March 22, 2025
BANGOR DAILY NEWS (BANGOR, MAINE

Navy cleared in sex harassment case

PORTLAND — A former employee at the Portsmouth Naval Shipyard lowered her head and cried before rushing out of a courtroom following a jury verdict exonerating the Navy of her sexual harassment claims.

Workers testified during the trial in federal court that accusations by Barbara Voisine, 44, were lies and that none of them amounted to sexual harassment.

The Navy’s attorney told the jury the charges were the result of Voisine’s unstable mental condition, caused in part by abuse at the hands of her husband, who committed suicide in 1992, and depression from the death of her father in 1990.

“I don’t view it as a victory,” Assistant U.S. Attorney David Collins said after Wednesday’s verdict. “The circumstances that led Mrs. Voisine to take action against the Navy were very unfortunate.”

Her attorney, Cynthia Dill, said only that “it’s been an honor to represent Barbara Voisine.”

The jury deliberated for more than six hours.

Voisine testified that the harassment started when she rejected the advances of some male co-workers following her husband’s suicide. She worked as a sheet metal worker in a shop with 49 men.

Voisine said co-workers commented on her breasts and called her a “stupid … woman.”

She said her spider plants were poisoned with chemicals from the shop. A sawed-off broom handle was repeatedly propped up on her work bench, she said.

She filed a complaint with the shipyard in January 1995, after finding what she thought to be semen on the toilet in the woman’s bathroom.

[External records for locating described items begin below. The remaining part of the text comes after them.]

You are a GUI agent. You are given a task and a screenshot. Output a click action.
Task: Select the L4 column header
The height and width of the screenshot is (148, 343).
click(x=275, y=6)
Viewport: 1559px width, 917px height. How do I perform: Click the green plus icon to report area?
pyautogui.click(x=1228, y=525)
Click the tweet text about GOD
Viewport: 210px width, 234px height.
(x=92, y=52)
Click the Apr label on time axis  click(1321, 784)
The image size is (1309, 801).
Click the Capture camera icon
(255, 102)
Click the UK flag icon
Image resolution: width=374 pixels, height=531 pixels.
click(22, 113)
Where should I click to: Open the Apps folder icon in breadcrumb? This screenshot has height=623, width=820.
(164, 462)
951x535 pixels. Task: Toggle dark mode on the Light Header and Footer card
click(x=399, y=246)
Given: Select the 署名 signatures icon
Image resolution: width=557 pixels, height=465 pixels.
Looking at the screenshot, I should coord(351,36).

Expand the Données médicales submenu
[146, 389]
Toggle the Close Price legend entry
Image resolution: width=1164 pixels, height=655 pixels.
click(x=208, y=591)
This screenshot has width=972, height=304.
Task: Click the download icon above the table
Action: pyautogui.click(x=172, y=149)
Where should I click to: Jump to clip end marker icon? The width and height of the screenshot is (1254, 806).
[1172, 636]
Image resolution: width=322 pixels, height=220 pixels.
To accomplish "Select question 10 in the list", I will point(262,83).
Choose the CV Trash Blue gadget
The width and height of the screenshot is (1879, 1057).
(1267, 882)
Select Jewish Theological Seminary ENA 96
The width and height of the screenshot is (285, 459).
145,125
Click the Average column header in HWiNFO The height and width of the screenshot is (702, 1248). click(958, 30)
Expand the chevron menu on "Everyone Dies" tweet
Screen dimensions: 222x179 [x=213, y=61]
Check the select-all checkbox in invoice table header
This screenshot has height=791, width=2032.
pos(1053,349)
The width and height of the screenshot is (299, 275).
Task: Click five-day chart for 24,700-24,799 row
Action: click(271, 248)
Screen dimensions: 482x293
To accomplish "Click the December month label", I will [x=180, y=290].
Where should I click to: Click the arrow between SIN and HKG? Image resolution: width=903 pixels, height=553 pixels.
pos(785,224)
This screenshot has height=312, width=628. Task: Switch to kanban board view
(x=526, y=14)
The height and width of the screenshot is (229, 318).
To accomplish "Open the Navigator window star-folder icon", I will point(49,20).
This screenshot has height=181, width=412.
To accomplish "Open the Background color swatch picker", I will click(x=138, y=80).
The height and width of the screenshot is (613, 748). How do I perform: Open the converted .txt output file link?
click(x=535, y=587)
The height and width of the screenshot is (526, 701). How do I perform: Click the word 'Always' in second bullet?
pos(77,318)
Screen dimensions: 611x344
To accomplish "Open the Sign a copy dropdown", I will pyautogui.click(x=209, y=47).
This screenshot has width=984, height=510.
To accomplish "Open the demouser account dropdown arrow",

She said she quit after no action was taken on her complaints. She now works for a company that hauls boats in York County.

Collins repeatedly raised doubts about her claims. Several witnesses testified that the substance on the toilet seat was soap, not semen.

Collins also showed the shipyard responded appropriately to her claims.

Voisine admitted that supervisors talked to the male worker who called her stupid and that she never had trouble with him again.

Patrick Crowley, a supervisor who oversaw 2,000 employees, testified that he and other shipyard supervisors take sexual harassment extremely seriously.

He said Voisine’s complaints were largely motivated by her personal problems.

During one meeting about a sexual harassment complaint, Voisine “seemed to ramble on about nothing that was really coherent to me,” said Crowley, who is now retired from the shipyard. “She was not emotionally stable at that point in my eyes.”